● REQUIREMENTS: In the lines below, swap every "Open" for "Select" and keep everything else the same.
[BEGIN GIVEN RECORDS]
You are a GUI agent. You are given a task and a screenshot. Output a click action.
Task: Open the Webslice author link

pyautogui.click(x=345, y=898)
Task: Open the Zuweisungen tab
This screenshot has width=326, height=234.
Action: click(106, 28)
[END GIVEN RECORDS]
● WRITTEN RESPONSE:
You are a GUI agent. You are given a task and a screenshot. Output a click action.
Task: Select the Webslice author link

pyautogui.click(x=345, y=898)
Task: Select the Zuweisungen tab
This screenshot has width=326, height=234.
Action: click(106, 28)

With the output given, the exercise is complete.